The housing crisis has worsened in the past few years. Over 100,000 families have joined the housing waiting list and thousands more are homeless. If the market is all that great a God, why has it put people in worse circumstances than they have ever been in before? Although Fianna Fáil was clearly involved in winding down the delivery of social housing, its representatives have, rightly, made the point that the Fine Gael-Labour Party coalition Government was the first to cut it out altogether by failing to build any social or public housing. That is at the heart of the problem. I absolutely believe in interfering with the market. The Bill will interfere with it, not in favour of those who make vast profits but in favour of those who need a nest, a roof over their heads and a safe place for their children in which to put their heads down at night. It is not as if housing is a luxury or an extra gift in life. It is absolutely essential for every family in the country. It would be truly ignorant of the Government to write off the Bill on the basis that it would be unconstitutional to interfere with the market. Such an idea is truly offensive to the thousands of families that are in dire need of housing. We will get no return on our investment by favouring and pampering the Construction Industry Federation and private landlords. We will pay out millions of euro in housing assistance payments in the coming years, but at no stage will the State own any of the properties involved or get a return on the rent payments made. Instead, we will be giving public money to the private sector. In other words, it will be socialism for the very wealthy and capitalism for the homeless and the poor.
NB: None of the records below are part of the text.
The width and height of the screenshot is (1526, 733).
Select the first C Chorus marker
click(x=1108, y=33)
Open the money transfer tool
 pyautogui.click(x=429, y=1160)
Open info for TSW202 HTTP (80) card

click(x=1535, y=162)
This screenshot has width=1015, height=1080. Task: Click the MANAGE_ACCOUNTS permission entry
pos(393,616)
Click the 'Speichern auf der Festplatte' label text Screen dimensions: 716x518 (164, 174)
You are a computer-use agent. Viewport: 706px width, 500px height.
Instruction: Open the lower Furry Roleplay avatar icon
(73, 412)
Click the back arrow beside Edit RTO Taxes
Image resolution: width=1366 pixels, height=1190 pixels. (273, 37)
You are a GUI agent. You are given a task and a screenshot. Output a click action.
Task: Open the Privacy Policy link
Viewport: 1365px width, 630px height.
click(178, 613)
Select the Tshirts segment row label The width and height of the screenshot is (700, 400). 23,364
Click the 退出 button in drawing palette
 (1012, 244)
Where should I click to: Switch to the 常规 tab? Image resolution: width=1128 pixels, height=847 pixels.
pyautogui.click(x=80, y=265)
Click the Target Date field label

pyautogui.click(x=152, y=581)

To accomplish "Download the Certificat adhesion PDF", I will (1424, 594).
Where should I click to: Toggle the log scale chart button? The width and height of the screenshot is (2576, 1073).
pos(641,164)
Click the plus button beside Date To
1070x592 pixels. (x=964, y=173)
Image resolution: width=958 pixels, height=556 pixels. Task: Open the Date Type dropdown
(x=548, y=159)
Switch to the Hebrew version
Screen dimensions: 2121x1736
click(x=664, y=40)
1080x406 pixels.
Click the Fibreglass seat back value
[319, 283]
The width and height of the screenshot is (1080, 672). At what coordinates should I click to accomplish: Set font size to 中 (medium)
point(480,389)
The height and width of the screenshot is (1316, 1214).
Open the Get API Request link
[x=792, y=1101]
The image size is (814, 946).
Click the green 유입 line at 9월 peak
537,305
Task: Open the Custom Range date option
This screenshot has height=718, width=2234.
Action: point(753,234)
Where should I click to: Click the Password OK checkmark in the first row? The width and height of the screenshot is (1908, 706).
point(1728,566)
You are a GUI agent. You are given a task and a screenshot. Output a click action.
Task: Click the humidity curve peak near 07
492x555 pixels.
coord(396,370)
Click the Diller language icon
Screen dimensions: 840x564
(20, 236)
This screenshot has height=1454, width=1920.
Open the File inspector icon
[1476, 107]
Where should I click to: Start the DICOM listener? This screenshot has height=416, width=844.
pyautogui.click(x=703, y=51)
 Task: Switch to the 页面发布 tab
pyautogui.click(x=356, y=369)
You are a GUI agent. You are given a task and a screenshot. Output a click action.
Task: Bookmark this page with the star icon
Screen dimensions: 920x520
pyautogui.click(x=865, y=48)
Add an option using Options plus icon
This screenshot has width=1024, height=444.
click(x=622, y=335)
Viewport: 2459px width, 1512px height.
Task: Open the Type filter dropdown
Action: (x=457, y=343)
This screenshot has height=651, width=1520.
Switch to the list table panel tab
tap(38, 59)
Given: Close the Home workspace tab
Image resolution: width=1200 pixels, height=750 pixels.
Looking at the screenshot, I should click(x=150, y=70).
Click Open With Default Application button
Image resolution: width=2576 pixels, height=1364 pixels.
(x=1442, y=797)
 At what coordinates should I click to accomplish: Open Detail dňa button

My argument is that in a housing emergency such as this, it is the duty of the Dáil to interfere with the market. The true blues of Fine Gael cannot afford to stand back and say they would never interfere with the private market. I suggest they have a duty to interfere with it. If they do not, rents will rocket upwards and upwards as supply comes on stream. The IRES REIT development in south Dublin is an example. If the Minister of State and his colleagues read the documents, they will be unable to deny that all the evidence points in that direction. It should not and cannot be left to the market to meet the basic right to shelter. Landlords, developers and builders cannot be allowed to undermine the lives of real people and tenants as they make their profits. At least the Bill is trying to bring some balance into the relationship, although it will not deal fully with the crisis.

The Minister has acknowledged humbly that he does not have all of the solutions.

7 o’clock

Just as he said his solutions are not perfect, neither are we saying that this Bill is perfect. It is one of a suite of measures that must be taken, and it will bring some balance to the relationship until we deal fully with the crisis and allow tenants more security and landlords to be restricted in how they can raise rents.

The vast majority of workers in this country have not had a pay rise since 2011. The average industrial wage has gone up by 3% but rents have gone up by 66%. I ask the Minister of State to square that circle and tell people that it is okay not to interfere with the rental market. At least we are attempting to do something to bring a sense of equality and justice into their lives.